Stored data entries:
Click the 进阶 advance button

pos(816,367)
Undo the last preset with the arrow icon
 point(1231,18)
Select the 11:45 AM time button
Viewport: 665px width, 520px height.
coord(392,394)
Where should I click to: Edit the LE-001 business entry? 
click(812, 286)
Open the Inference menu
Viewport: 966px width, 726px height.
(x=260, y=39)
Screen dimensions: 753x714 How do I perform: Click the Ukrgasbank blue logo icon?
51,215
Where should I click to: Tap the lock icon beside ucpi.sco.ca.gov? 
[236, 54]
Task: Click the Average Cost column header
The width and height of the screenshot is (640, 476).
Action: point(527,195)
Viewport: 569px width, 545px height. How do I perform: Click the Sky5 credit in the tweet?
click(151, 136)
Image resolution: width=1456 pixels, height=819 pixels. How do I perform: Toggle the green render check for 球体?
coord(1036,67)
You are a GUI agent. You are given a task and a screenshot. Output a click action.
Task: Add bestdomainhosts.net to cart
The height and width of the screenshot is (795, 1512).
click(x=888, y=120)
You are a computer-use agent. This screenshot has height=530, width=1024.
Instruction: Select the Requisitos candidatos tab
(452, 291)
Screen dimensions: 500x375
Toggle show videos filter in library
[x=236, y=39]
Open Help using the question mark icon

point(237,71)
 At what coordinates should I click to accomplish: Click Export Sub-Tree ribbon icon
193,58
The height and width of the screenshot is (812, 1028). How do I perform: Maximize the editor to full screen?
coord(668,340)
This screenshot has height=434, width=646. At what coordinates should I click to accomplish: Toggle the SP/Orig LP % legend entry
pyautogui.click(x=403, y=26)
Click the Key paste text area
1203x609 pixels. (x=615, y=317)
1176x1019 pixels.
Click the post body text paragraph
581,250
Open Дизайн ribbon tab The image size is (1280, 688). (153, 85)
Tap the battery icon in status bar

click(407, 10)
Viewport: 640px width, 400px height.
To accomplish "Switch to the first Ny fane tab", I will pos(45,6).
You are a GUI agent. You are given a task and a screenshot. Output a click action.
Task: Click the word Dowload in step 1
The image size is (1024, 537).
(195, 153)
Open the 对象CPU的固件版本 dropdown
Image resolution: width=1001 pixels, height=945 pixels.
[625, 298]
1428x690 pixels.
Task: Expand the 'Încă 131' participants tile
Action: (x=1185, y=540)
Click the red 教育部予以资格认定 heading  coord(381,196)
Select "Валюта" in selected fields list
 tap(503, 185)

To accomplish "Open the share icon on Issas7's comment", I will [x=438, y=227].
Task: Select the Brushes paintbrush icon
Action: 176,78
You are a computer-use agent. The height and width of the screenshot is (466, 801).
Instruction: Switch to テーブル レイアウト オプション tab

• **Assigned task**
Word for word, copy the line containing "selected fields list" and each line after it to the end of the records, and nothing besides.

• **Answer to this task**
Select "Валюта" in selected fields list
 tap(503, 185)

To accomplish "Open the share icon on Issas7's comment", I will [x=438, y=227].
Task: Select the Brushes paintbrush icon
Action: 176,78
You are a computer-use agent. The height and width of the screenshot is (466, 801).
Instruction: Switch to テーブル レイアウト オプション tab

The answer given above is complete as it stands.